#### Text provided
Yesterday I committed the sin of buying and cooking and eating something only to write about it.
And I paid.
We went to the Farmer’s Market, where Enzo became entranced with the live crawdads. We hung out for a long time watching them.
“Crabs?” said Enzo.
“Crawdads,” I said. “They’re like tiny lobsters.” And then we bought some. I had the guy tie an extra bag around them because they’d have to ride home in the bike trailer with Enzo, and I didn’t want them escaping and crawling on him, though I suspect he wouldn’t mind.
We made it home and showed Teresa. She was horrified. "I’m not even going to be in the house when you eat those. I’ll be outside eating a bowl of cereal--nice, dead cereal.”
I poured the seething, clicking mass into a big stock pot, clapped the lid on it and put it all in the fridge. I promised Enzo we would look at them again after his nap.
I was already beginning to dread the whole ordeal. What if Enzo starting thinking of them two pounds of adorable pets? Should we set them free? But where? And what if they set off some exotic species type ecological disaster? Though surely they must be a native species, since they’re here in my house and still alive. I mean you wouldn’t fly in live crawdads from Asia for the farmer’s market. Or would you? The fish stand has frozen fish with Chinese characters on the packaging.
We were stuck with each other. I opened the fridge and stared at the pot. You could hear them moving--a faint clicking. There was something so repulsive and cruel about the mass of them all crammed together, fighting for air and escape and probably at this point eating each other. I thought this was going to be so Annie Hall, and it felt like The Killing Fields. I closed the fridge and left the house. Teresa and Enzo napped.
When Enzo woke up we got out the crawdads. Enzo ran to get his chair, pulled it up to the counter, climbed up and peered into it. “We cook them?” he said.

#### Given task
For each statement, say yes or no according to the crawdad story, and quote the words from it that decide the answer. 1. Teresa said she would be outside eating cereal. 2. The crawdads were kept in the freezer before cooking. 3. The crawdads rode home in the bike trailer with Enzo. The records are not needed for anything here.

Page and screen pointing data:
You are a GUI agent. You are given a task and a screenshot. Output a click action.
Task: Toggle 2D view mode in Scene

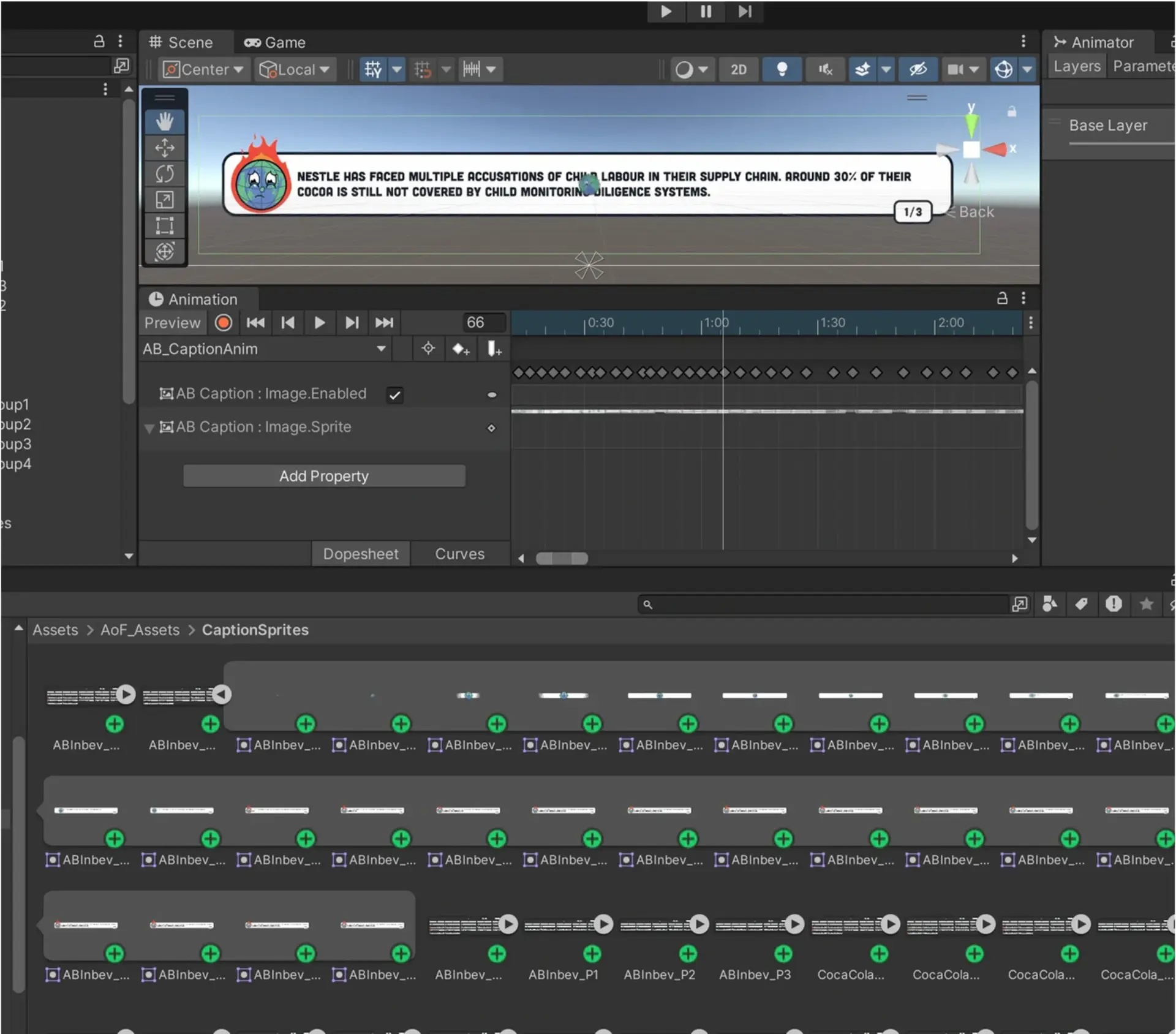point(739,69)
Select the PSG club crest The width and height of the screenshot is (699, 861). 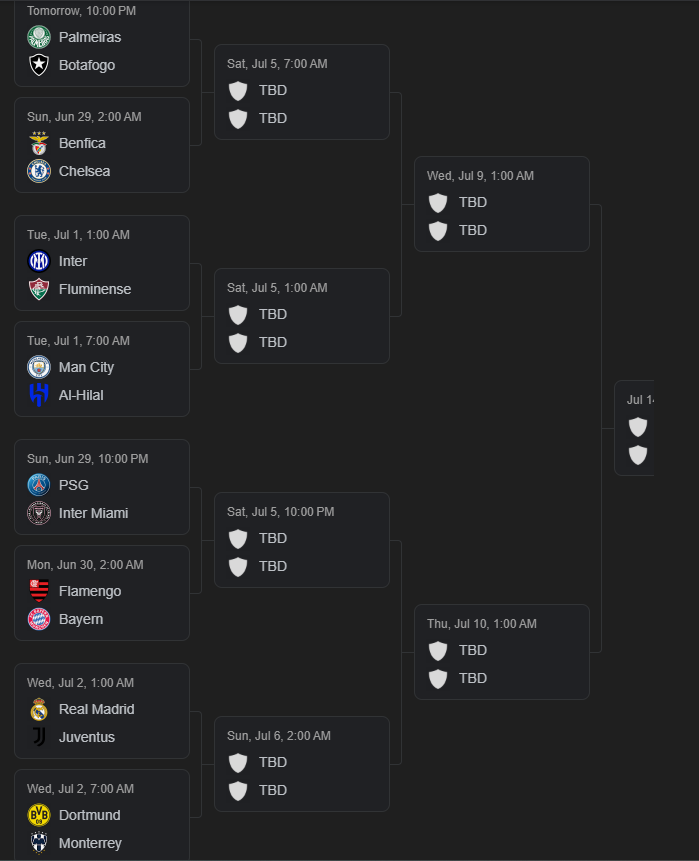(39, 485)
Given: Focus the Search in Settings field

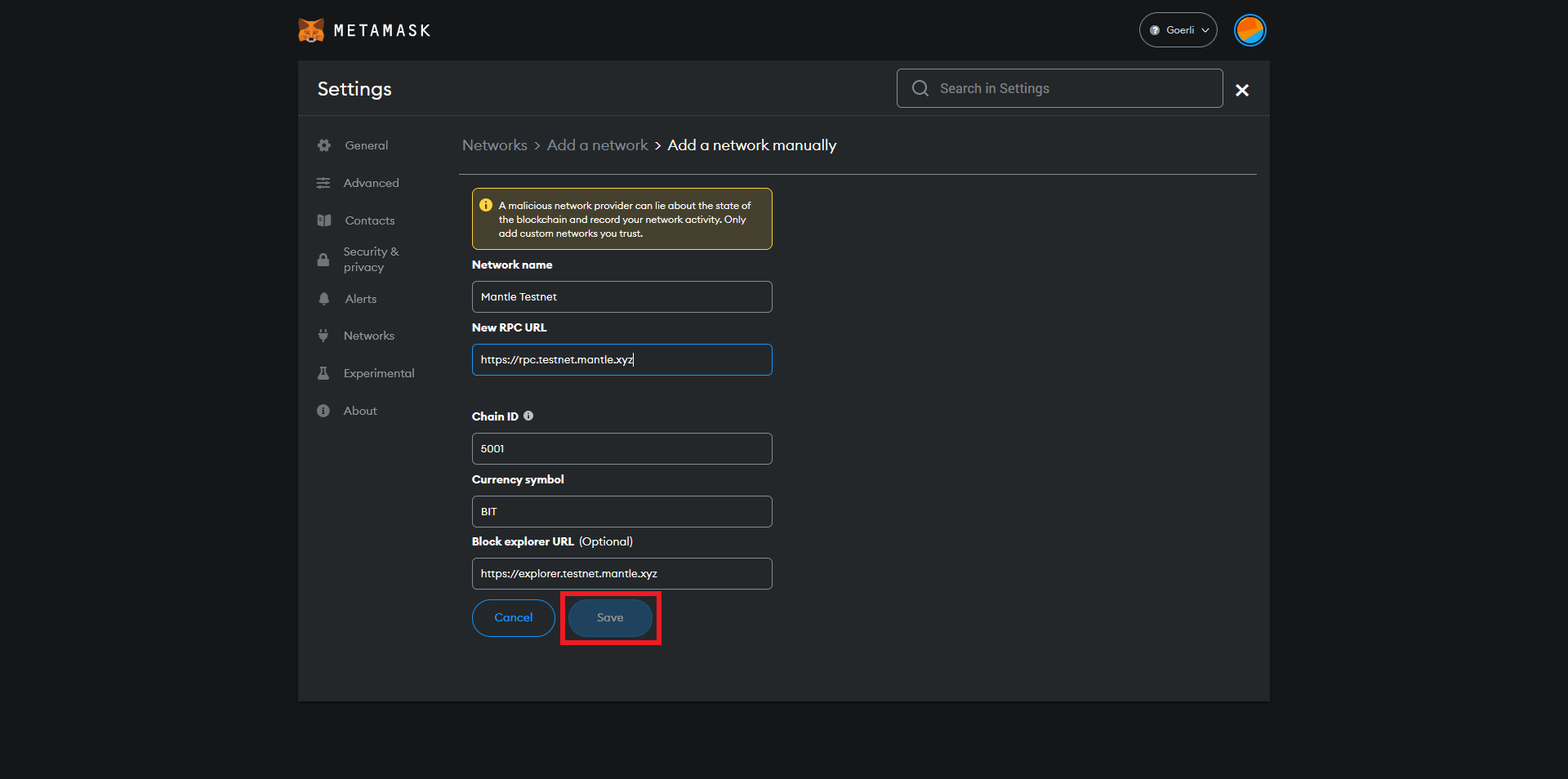Looking at the screenshot, I should point(1070,88).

#### Complete output
1. Yes: "I’ll be outside eating a bowl of cereal--nice, dead cereal."
2. No: "clapped the lid on it and put it all in the fridge."
3. Yes: "they’d have to ride home in the bike trailer with Enzo."